Of course, it was the ready availability of V8 power that really cemented the Mustang’s image, even if not all bought in on it. Just like the early production Mustang sixes still came with the 170 engine, so did the V8s come with the 164 hp 260 CID version of the “Windsor” engine.
These are getting hard to find anymore, but here’s one I spotted in the Bay Area.
Let’s just say the popular base 200 hp 289 CI (4.7 liter) mill made the Mustang reasonably peppy, even with the all-too typical Cruise-O-Matic. But the heavier V8 and automatic combo most likely meant power steering; well, by then you might as well have been driving a Fairlane. Never mind the crappy little drum brakes. Sure, the hi-po 289, heavy duty suspension and brakes were all available, but were none too common with the primary target Mustang clientele. The freedom to go fast wasn’t free, or even cheap.
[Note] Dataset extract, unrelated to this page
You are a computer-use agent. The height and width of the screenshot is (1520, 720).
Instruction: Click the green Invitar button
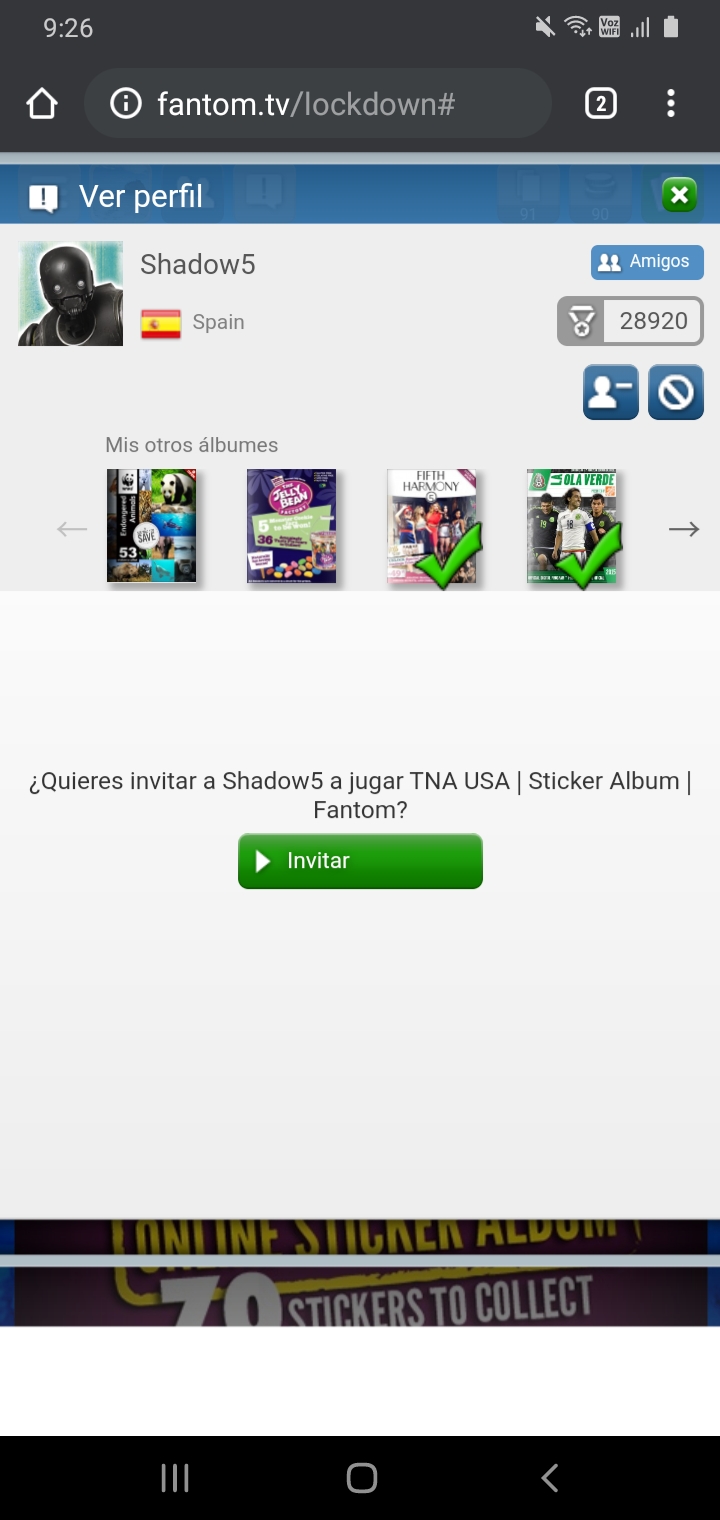360,861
The 289 coupe has the more desirable stick, presumably the four-speed. With a four barrel, and maybe with some aftermarket speed parts, now one had a pretty quick car in hand, even if stopping it wasn’t going to be all that reassuring. But who cared about that back then? Freedom was all about forward motion.
Mustang mania lasted about as long as Beatlemania; by 1969, sales had crumpled by 50%; and by 1973, barely 130k of the swollen draft horses were sold. Until it found new purpose and rejuvenation in its Fox-body reincarnation, the Mustang muddled along under the weight of the seventies like so much of sixties’ exuberance.
So was the Mustang’s brief and glorious revolution anymore lasting than the SDS or Tim Leary? It single-handedly created a lasting genre that is still around today, even if in smaller numbers. More importantly, sedans never again had the same prominence post Mustang fever, at least not until the modern Camcordia era. Credit the overwhelming success of the “stylish” Olds Cutlass coupe during the late seventies and early eighties to ex-Mustang buyers. By then they just needed a bit more room for their growing waistline, and that padded vinyl landau roof was just the latest suburban mania. Anyway, relating to the image of a galloping wild horse was just harder to do after a long day at work and the longer commute home; the Cutlass coupe was comfort food to the Mustang’s lean horse-meat chops.
There will never be another ’65 Mustang for the same reason there will never be another Beatles. We’ve fragmented into way too many niches: your galloping wild mustang is now my political cause. Freedom has become a loaded word. And it’s neither quite as democratic nor as affordable as it once used to be. Or at least appeared to be.